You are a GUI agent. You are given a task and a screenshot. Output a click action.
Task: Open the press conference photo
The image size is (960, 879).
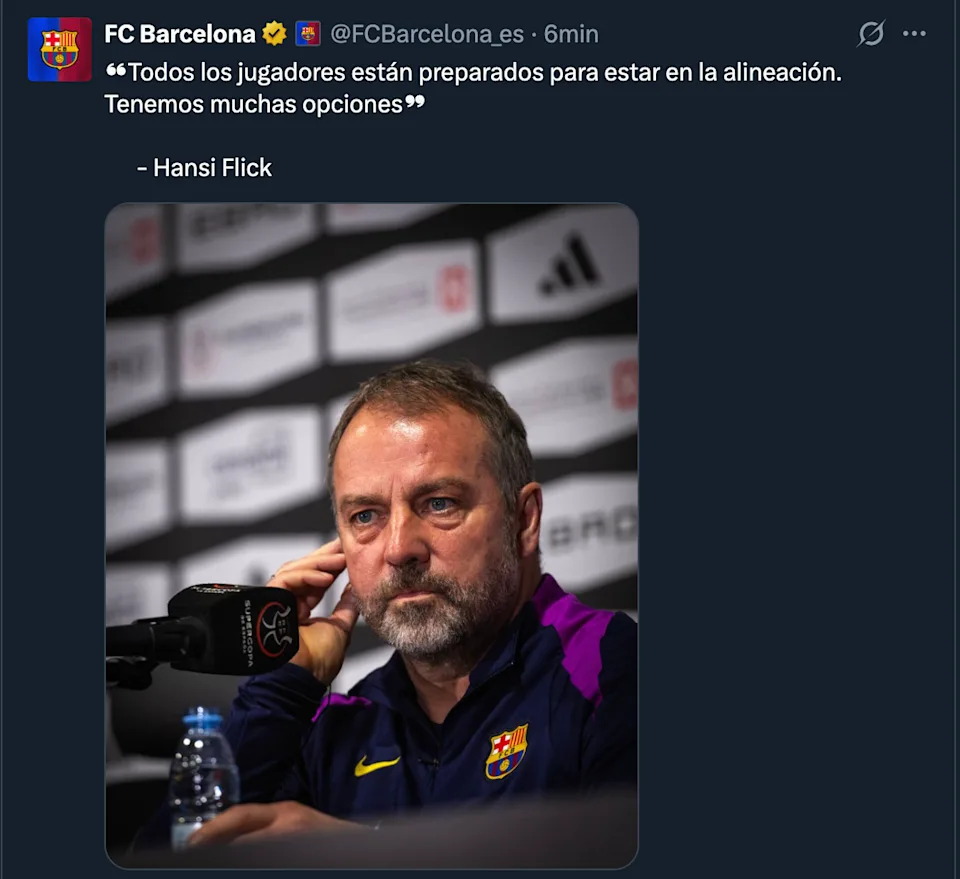click(x=371, y=535)
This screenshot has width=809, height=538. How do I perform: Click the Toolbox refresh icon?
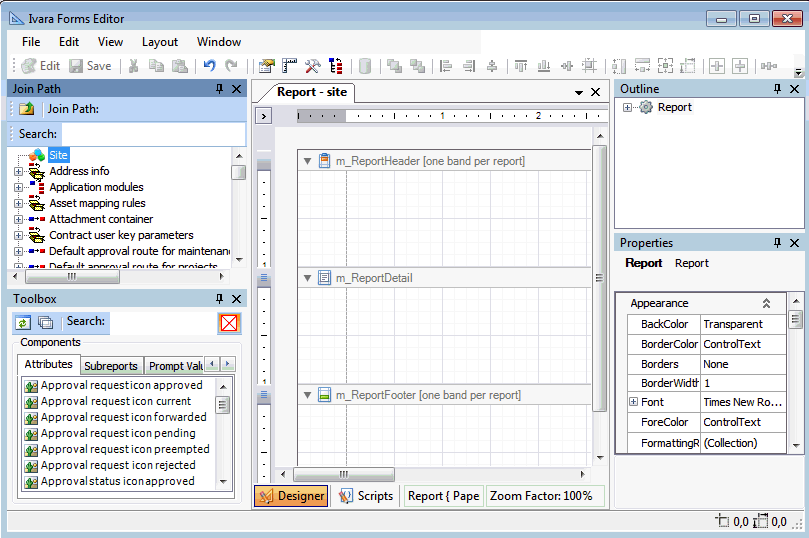coord(23,322)
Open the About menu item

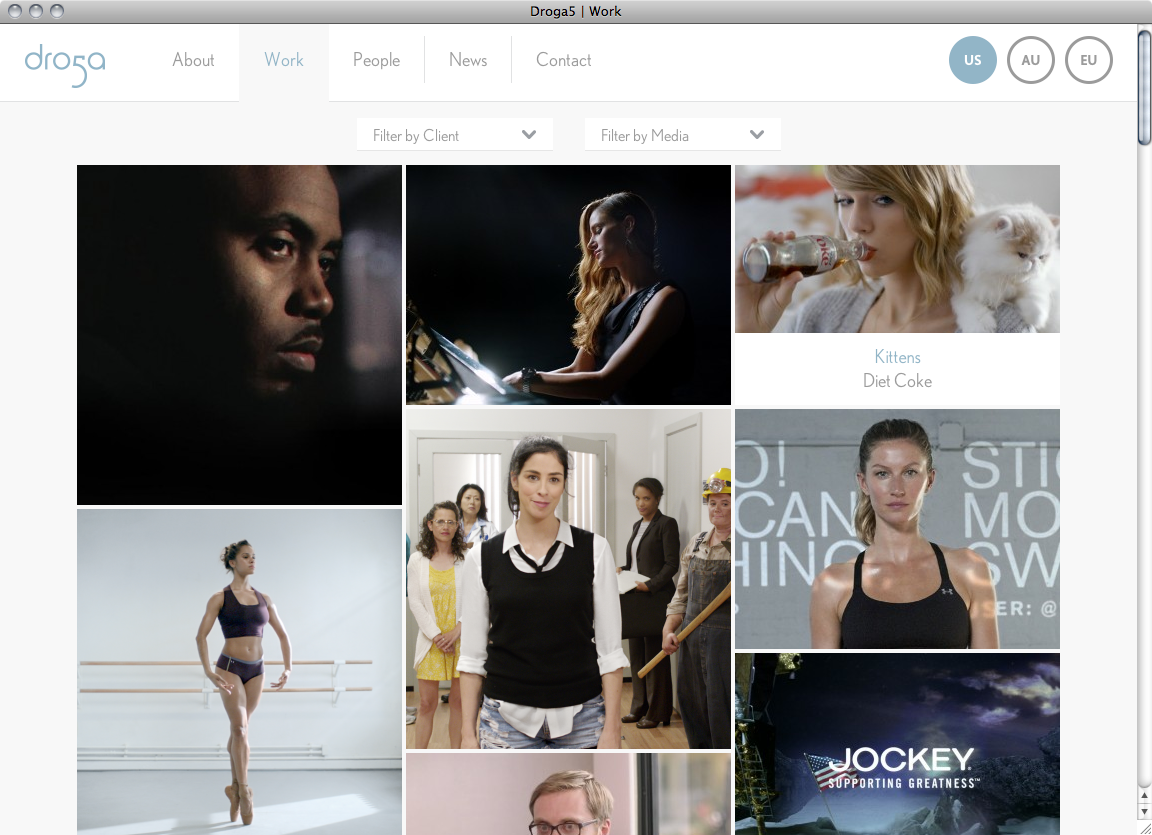(x=193, y=60)
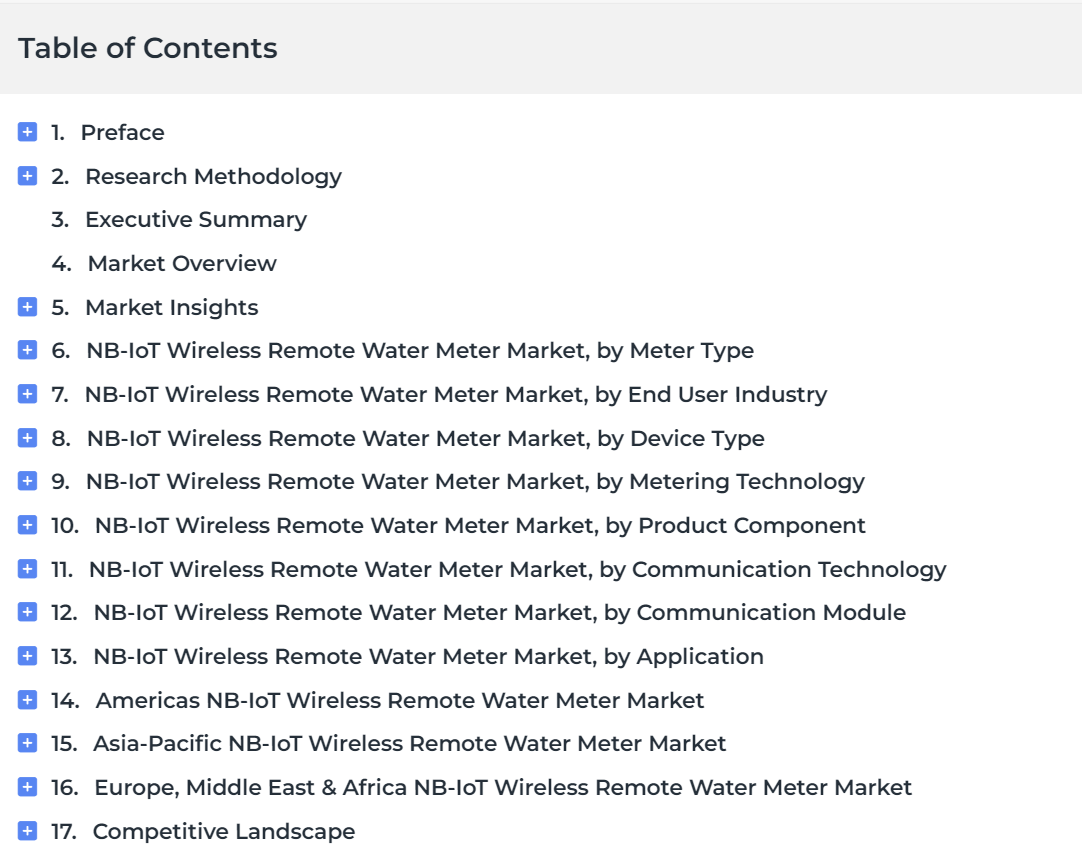Viewport: 1082px width, 855px height.
Task: Click the Table of Contents heading
Action: tap(148, 48)
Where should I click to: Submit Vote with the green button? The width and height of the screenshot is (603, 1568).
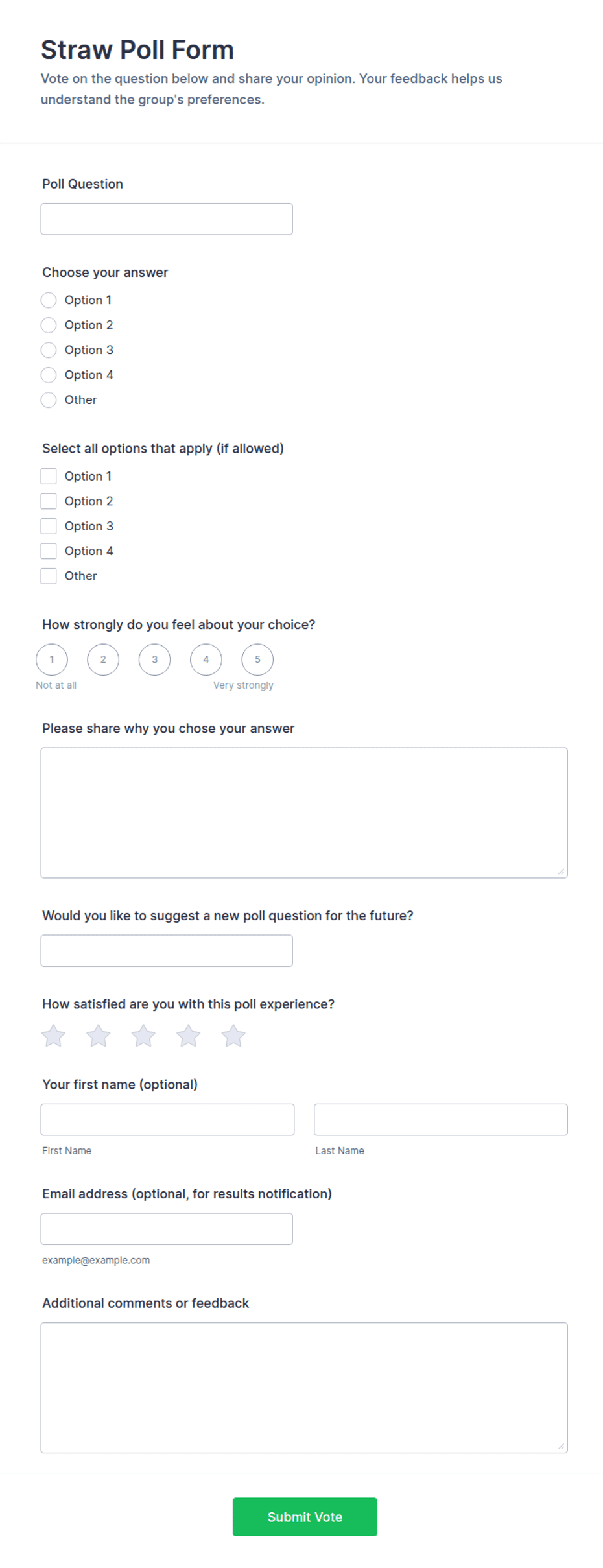[305, 1517]
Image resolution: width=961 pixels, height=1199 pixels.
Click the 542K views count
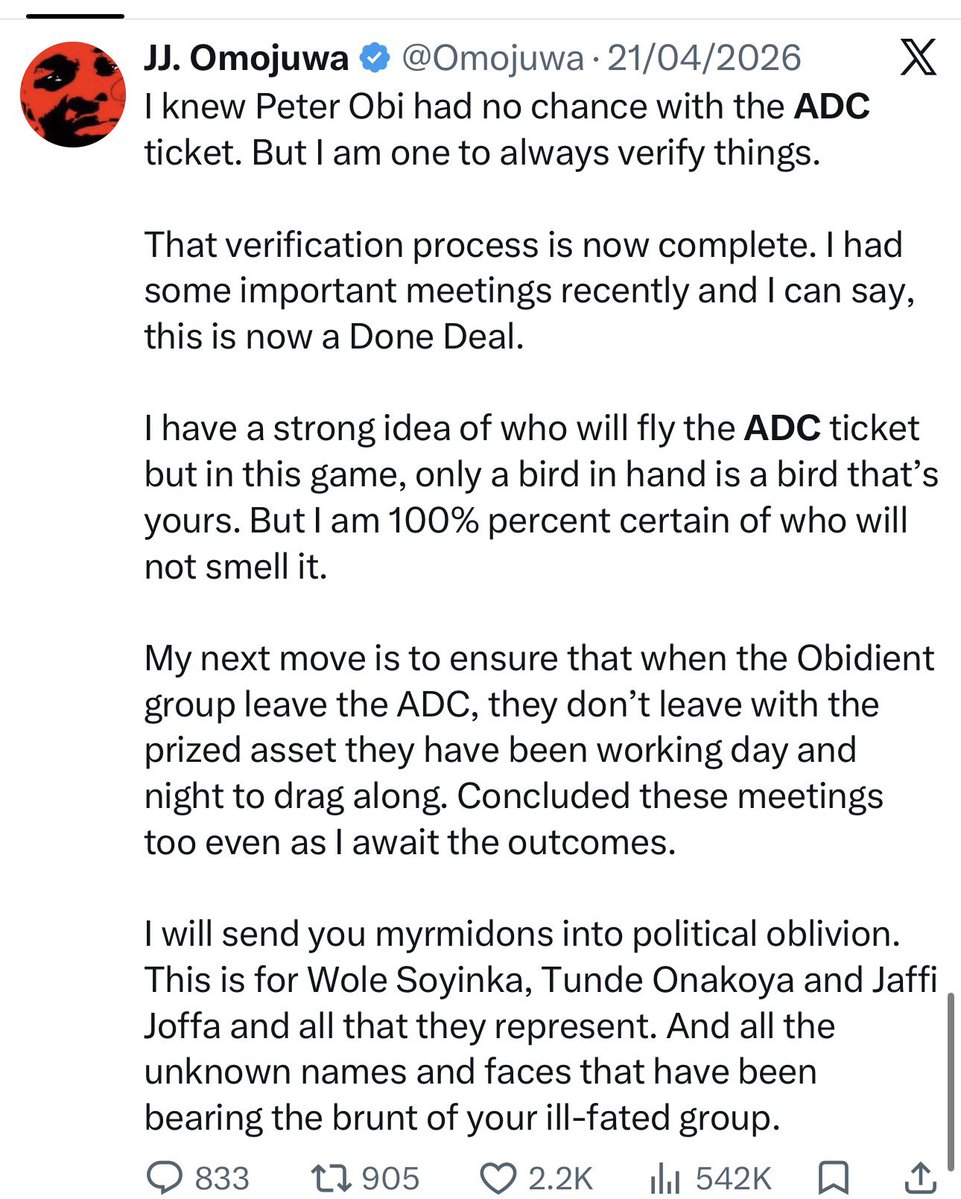point(734,1178)

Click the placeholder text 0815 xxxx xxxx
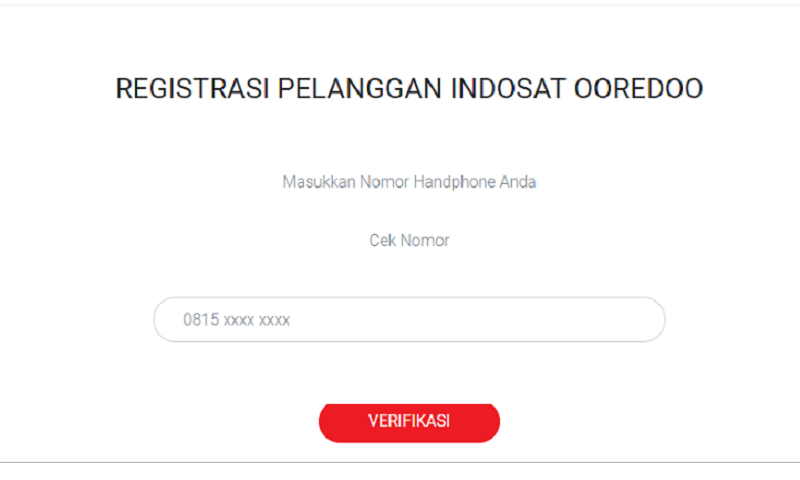coord(236,320)
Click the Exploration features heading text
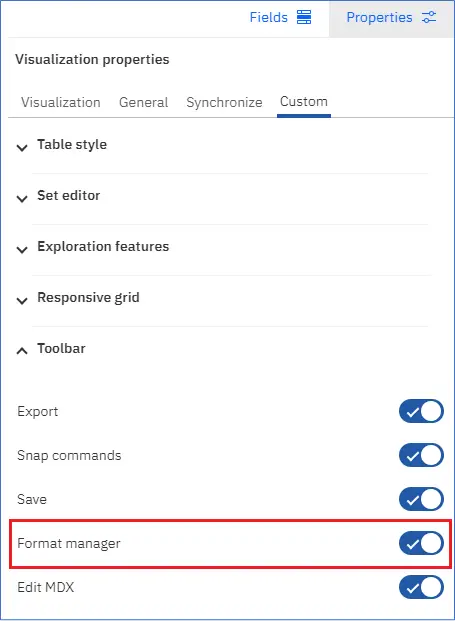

--

Copy out every line above without change, dropping the pictures.

▶ Reply to the task:
You are a GUI agent. You are given a task and a screenshot. Output a click action.
Task: Open the press conference photo
The image size is (960, 879).
click(x=371, y=535)
This screenshot has width=809, height=538. How do I perform: Click the Toolbox refresh icon?
coord(23,322)
Open the About menu item

(x=193, y=60)
Viewport: 1082px width, 855px height.
Task: Click the Table of Contents heading
Action: tap(148, 48)
Where should I click to: Submit Vote with the green button? The width and height of the screenshot is (603, 1568).
[305, 1517]
Image resolution: width=961 pixels, height=1199 pixels.
Click the 542K views count
point(734,1178)

Click the placeholder text 0815 xxxx xxxx
coord(236,320)
Click the Exploration features heading text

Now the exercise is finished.